The mystery's over. Red Hat's Brian Stevens is now at Google, running its cloud platforms division.
Written by Steven Vaughan-Nichols, Senior Contributing Editor
Brian Stevens
Now it can be told. Top Red Hat executive Brian Stevens has moved to Google.

If you didn't think that Google was deadly serious about taking out Amazon Web Services (AWS) as the top public cloud company and making sure that Microsoft Azure never has a chance to become a hybrid cloud power, think again. With the hiring of Red Hat's former CTO Brian Stevens as its vice-president of cloud platforms, Google serves notice to the cloud world that Google wants to be number one cloud provider.

While not officially announced yet, Stevens' LinkedIn profile lists his new title. Under Steven's guidance, Red Hat became a major OpenStack power and led the way to bringing Docker containers to Red Hat.

At Google, Stevens will use his abilities to bring Google’s Compute Engine (GCE) to the forefront of the enterprise cloud. While GCE's not based on OpenStack, it's otherwise a natural next step for Stevens.

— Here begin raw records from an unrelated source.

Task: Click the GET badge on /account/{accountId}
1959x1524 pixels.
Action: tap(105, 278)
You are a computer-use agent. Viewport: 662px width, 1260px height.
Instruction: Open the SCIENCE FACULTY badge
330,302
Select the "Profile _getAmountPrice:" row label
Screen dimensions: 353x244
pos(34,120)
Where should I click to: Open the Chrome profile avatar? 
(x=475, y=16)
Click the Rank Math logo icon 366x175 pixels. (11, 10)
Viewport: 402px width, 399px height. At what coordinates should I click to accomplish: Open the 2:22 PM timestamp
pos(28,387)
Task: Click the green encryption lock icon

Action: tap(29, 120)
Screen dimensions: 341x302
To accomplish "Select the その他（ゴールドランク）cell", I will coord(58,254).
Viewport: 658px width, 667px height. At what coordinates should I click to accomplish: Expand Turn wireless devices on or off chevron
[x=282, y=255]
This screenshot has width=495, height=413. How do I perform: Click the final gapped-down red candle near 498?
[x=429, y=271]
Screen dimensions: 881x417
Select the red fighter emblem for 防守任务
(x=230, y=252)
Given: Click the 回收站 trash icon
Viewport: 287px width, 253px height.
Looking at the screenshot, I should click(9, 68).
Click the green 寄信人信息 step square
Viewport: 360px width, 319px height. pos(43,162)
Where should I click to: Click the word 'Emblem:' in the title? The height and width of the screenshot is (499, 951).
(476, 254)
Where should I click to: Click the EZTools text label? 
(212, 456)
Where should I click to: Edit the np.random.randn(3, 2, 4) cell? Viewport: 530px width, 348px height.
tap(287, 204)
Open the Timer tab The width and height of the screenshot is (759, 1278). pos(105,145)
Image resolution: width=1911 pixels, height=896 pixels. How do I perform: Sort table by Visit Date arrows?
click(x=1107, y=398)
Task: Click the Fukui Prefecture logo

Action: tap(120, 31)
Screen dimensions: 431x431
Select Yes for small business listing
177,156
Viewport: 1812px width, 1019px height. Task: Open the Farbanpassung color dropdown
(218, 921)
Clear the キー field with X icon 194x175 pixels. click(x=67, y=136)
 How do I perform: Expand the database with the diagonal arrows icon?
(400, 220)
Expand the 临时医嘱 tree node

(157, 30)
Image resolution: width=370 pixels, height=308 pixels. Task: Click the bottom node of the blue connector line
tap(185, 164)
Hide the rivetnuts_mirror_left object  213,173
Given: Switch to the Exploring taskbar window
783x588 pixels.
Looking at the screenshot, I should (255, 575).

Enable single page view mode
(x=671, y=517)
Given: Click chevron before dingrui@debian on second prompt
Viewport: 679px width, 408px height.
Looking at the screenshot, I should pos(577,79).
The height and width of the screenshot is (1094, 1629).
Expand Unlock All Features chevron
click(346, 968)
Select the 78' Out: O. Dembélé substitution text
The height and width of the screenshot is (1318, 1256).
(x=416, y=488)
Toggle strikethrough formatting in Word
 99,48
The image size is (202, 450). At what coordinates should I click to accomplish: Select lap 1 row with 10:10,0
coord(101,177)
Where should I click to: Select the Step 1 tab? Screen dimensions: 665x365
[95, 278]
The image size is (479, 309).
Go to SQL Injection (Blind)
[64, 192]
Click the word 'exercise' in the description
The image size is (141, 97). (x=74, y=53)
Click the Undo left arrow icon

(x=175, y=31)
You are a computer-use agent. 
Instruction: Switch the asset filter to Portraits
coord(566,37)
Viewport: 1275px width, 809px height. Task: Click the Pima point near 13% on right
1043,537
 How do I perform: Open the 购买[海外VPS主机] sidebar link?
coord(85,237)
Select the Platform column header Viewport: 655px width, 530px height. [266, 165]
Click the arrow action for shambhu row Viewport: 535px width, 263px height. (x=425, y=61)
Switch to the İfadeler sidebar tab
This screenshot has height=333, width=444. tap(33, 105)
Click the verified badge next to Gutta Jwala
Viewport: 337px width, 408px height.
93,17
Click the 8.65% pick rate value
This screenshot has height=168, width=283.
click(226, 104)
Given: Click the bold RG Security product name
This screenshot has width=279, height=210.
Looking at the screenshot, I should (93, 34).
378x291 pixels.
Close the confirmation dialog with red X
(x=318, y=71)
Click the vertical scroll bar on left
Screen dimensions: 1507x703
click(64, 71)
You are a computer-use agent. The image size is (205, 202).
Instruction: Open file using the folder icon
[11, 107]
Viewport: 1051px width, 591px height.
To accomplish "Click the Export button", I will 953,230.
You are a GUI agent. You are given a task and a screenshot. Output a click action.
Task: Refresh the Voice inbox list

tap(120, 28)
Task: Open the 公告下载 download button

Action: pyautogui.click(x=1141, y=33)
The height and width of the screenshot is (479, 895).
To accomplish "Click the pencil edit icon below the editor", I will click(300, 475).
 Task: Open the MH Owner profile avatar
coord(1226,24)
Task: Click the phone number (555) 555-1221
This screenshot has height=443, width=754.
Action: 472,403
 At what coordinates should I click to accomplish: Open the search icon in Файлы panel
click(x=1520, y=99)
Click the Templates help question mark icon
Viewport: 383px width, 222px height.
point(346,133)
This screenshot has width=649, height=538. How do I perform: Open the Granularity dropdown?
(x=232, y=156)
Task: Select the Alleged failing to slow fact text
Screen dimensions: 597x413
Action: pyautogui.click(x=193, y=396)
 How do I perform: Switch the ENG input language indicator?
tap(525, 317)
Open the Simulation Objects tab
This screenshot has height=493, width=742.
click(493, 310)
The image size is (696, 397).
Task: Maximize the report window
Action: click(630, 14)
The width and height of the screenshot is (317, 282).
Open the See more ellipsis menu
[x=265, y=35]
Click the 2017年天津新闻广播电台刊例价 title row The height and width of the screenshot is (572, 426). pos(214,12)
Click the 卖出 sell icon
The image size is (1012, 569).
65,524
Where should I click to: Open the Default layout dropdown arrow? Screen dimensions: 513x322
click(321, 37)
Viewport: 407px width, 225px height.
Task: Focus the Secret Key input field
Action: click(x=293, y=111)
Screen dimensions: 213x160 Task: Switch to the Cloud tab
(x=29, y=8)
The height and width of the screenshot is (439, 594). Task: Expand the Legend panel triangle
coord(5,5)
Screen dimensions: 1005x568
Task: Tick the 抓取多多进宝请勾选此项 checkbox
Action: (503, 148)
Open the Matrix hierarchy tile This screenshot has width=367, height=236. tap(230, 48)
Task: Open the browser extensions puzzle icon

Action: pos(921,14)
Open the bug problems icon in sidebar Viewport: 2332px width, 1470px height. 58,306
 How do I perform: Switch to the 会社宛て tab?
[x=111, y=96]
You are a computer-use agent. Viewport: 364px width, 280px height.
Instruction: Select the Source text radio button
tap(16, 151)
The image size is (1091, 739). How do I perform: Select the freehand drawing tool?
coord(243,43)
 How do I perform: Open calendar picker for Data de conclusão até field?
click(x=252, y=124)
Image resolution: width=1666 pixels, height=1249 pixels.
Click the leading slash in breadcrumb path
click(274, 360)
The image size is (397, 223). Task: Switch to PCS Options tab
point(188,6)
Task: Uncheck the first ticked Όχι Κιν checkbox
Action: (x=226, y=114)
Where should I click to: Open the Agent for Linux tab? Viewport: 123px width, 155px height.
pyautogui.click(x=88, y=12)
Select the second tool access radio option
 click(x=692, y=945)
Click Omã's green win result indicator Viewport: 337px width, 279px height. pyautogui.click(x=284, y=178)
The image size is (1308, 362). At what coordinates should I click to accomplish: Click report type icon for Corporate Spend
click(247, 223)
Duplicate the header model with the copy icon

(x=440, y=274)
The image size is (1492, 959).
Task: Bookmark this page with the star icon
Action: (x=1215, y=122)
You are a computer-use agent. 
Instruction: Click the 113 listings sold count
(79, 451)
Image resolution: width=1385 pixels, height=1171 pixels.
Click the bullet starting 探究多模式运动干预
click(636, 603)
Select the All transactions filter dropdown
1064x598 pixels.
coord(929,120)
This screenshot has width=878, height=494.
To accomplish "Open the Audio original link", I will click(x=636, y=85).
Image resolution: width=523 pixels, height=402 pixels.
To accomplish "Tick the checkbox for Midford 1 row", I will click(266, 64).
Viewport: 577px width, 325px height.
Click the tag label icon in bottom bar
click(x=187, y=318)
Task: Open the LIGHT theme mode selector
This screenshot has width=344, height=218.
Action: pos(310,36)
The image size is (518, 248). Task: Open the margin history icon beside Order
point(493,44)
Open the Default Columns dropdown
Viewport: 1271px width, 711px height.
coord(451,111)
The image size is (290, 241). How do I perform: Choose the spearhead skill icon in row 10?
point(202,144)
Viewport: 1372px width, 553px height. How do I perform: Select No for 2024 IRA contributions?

GCE natively supports Red Hat Enterprise Linux (RHEL) and SUSE Linux Enterprise Server (SLES). It also supports a variety of other Linux distributions such as CoreOS, Debian, and CentOS. GCE, like RHEL, also now supports Docker containers.

There's more to Google's plans than just GCE's Infrastructure as a Service (IaaS) cloud. Google also offers Platform as a Service (PaaS), Google App Engine and Cloud DataFlow for Big Data analysis.

Managing all of this will be a big job, but, given his track record, I think Stevens will be up for the challenge.